START Source extract

34th Auditor General of Pennsylvania
- In office 1937–1941
- Governor: George Howard Earle III
- Preceded by: Frank E. Baldwin
- Succeeded by: F. Clair Ross

Pennsylvania Senate Minority Floor Leader
- In office 1935–1936

Member of the Pennsylvania Senate from the 18th district
- In office 1927–1937
- Preceded by: Harry D. Kutz
- Succeeded by: William G. Barthold

Northampton County Committeeman

Personal details
- Born: December 29, 1874 Freemansburg, Pennsylvania, U.S.
- Died: February 3, 1960 (aged 85) Bethlehem, Pennsylvania, U.S.
- Party: Democratic
- Spouse: Sadie Louise Dreisbach,

= Warren R. Roberts =

American politician

 Warren Roscoe Roberts was an American politician from Pennsylvania who served as Pennsylvania Auditor General from 1937 to 1941 and previously served in the Pennsylvania State Senate, representing the 18th district from 1927 to 1937.

==Biography==
Roberts was born in Freemansburg, Pennsylvania on December 29, 1874, to John Roberts and Sarah Anne Née Hendricks. He attended public school in Freemansburg and received no college education. He and Victor Woodring co-founded the Woodring-Roberts insurance corporation. In 1905 he was elected to the Northampton County committee serving as their recorder of deeds. Roberts held several jobs including working as a reporter for the Bethlehem Times (later merged into The Express-Times), a real estate agent, an insurance broker and a banker.

Roberts was elected to the Pennsylvania State Senate in 1927 to represent Northampton county in the 18th district as a Democrat and served as the minority floor leader from 1935 to 1936. He resigned on April 14, 1937, when he was elected the Auditor general. He would serve as the auditor general for a full term until 1941. He was also elected as a delegate to the 1940 Democratic National Convention.

==Personal life==
Roberts married Sadie Louise Née Dreisbach in 1908. He died on 	February 3, 1960, in St. Luke's Hospital in Bethlehem at the age of 85. He was buried in Nisky Hill Cemetery, also in Bethlehem.

END Source extract

- **Tasks for this exercise**:
[a] In the Warren R. Roberts article, who founded the Woodring-Roberts insurance corporation together with Roberts?
[b] Reproduce word for word the part of the Warren R. Roberts article that begins at the words "Northampton County Committeeman" and stops after "1927 to 1937.".

START Entries supplied

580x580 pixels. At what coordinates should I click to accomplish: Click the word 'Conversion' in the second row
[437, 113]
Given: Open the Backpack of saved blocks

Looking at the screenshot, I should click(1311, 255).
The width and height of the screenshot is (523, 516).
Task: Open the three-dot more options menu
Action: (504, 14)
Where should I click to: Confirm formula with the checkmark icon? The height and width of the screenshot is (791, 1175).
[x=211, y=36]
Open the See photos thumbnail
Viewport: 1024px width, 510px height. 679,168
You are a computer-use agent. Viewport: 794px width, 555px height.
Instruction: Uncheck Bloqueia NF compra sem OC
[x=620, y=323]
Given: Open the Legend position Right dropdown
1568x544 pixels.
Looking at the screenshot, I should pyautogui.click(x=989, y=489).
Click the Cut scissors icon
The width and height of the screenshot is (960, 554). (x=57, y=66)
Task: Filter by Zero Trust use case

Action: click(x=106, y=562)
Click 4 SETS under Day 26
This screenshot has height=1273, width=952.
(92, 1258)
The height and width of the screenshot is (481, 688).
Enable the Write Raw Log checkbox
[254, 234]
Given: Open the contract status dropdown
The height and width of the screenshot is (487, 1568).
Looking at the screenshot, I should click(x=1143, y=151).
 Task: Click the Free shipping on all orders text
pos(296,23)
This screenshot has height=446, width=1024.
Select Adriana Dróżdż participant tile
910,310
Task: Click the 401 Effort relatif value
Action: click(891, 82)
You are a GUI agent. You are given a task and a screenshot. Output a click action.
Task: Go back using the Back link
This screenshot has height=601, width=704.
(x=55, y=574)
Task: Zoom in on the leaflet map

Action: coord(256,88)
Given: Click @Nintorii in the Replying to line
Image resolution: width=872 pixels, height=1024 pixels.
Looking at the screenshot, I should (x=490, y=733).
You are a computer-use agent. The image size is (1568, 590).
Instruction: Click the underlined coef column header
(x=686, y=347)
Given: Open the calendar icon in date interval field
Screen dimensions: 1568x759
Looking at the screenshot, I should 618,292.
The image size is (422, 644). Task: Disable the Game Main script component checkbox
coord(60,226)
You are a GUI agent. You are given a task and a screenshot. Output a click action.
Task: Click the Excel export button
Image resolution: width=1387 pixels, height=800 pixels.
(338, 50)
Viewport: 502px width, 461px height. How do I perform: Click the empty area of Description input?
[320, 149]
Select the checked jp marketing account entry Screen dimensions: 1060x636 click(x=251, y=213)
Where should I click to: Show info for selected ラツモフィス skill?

END Entries supplied

- **Outputs for the tasks**:
[a] Victor Woodring.

[b]
Northampton County Committeeman

Personal details
- Born: December 29, 1874 Freemansburg, Pennsylvania, U.S.
- Died: February 3, 1960 (aged 85) Bethlehem, Pennsylvania, U.S.
- Party: Democratic
- Spouse: Sadie Louise Dreisbach,

= Warren R. Roberts =

American politician

 Warren Roscoe Roberts was an American politician from Pennsylvania who served as Pennsylvania Auditor General from 1937 to 1941 and previously served in the Pennsylvania State Senate, representing the 18th district from 1927 to 1937.